BEGIN Extract to read

Andy Richardson: Left out in the cold while trying to sort out utility bills
I tried calling the bank. An automated answer service picked up the call. I’d have to wait around 45 minutes, it said, due to overwhelming demand. Which is funny, because the time I’d called before there was overwhelming demand and the time I’d called before that there was also overwhelming demand.
Overwhelming demand seemed to be the default and unless you were prepared to wait 45 minutes to ask a question that required a 30-second response time, you could sling your hook. There was no way of connecting to a human being, much less to one willing or able to help.
So I figured I’d sort out the electricity. Bills are rising – I know, tell me about it – and when faced with the prospect of a bill that now equates to half the cost of a brand new, showroom-fresh car, I thought they’d be able to help.
So I called my energy supplier and met the same automated service that had been at the bank.
Perhaps the automated service was really the same person, with a voicebox. I’d have to wait at least 20 minutes to get an eight-digit reference number that somebody else needed.
So, between them, I needed to waste an hour to get two simple questions answered that they wouldn’t answer via email – security concerns, yeah, right – or via their automated chat-bot services. Chat-bot services are on the rise, though calling those useless would be to do a disservice to useless.
What is it with utilities and online retailers and banks and those who supposedly offer professional services? Where has everyone gone?
During the pandemic, there was a respectable reason for the wait. Staff were at home, calls were being diverted, we were intruding into someone’s living room, or home office, and we were in the throes of the still-relevant ‘Be More Kind’ thing, where we were understanding and tolerant and accepting.

END Extract to read

Task goal:
In the column about sorting out utility bills, how long did the energy supplier's automated service say the writer would have to wait?

BEGIN Given records

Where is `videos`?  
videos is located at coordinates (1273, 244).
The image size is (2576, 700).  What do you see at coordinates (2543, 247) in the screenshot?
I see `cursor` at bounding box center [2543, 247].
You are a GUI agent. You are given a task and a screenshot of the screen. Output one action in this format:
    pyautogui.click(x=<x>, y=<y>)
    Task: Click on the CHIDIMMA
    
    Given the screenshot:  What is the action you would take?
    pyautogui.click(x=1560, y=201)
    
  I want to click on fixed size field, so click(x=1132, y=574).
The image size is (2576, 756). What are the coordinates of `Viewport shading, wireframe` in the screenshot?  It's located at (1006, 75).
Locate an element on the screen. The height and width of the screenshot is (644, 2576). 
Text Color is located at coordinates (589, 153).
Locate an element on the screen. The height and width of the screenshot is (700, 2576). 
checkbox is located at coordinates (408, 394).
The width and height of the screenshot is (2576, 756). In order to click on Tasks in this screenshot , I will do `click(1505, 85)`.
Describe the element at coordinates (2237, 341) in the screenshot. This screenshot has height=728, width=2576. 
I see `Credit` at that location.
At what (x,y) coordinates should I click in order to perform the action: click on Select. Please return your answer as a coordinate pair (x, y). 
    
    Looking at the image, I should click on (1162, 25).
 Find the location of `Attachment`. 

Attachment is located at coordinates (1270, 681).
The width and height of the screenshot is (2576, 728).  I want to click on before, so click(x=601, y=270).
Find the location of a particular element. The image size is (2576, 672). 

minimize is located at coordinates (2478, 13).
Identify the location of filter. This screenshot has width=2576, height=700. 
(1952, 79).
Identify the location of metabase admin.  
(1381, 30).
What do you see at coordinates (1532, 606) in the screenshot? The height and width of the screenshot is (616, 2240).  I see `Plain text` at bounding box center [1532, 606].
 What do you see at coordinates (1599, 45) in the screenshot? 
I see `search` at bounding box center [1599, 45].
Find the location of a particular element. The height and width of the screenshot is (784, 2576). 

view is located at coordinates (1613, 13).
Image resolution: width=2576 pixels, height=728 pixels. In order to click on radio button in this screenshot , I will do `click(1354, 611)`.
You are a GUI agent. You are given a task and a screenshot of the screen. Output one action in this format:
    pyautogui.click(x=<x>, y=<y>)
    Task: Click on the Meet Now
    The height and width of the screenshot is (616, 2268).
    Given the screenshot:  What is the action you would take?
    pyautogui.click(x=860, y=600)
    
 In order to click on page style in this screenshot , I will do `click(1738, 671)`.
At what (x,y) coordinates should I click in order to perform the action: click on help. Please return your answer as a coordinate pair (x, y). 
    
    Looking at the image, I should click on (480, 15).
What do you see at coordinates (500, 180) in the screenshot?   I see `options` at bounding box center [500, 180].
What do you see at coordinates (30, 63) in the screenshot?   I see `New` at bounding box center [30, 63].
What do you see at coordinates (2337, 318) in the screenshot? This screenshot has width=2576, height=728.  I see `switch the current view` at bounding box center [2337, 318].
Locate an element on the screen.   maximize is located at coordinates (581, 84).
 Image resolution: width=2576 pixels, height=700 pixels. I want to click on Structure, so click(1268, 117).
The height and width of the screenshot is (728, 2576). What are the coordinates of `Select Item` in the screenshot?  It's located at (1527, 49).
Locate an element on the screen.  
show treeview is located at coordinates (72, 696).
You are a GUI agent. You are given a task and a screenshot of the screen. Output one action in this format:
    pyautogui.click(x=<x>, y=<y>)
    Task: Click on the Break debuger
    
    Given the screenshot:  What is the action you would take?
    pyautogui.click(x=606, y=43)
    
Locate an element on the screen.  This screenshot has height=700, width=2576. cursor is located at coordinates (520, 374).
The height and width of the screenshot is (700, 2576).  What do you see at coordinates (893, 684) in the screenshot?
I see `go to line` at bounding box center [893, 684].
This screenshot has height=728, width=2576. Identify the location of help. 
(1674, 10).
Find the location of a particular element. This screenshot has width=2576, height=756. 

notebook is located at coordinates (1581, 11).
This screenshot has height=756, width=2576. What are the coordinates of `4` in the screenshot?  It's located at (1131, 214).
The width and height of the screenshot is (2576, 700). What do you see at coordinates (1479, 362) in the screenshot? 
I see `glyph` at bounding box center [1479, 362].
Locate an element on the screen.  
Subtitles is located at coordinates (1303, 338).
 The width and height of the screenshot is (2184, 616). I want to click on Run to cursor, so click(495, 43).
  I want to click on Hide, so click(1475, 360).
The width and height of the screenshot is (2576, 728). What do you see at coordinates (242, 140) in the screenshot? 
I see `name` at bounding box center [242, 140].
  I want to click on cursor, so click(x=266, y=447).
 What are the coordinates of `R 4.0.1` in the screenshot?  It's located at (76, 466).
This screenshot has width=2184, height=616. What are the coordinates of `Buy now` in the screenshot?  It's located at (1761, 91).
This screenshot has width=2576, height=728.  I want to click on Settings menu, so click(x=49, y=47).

END Given records

Response area:
At least 20 minutes.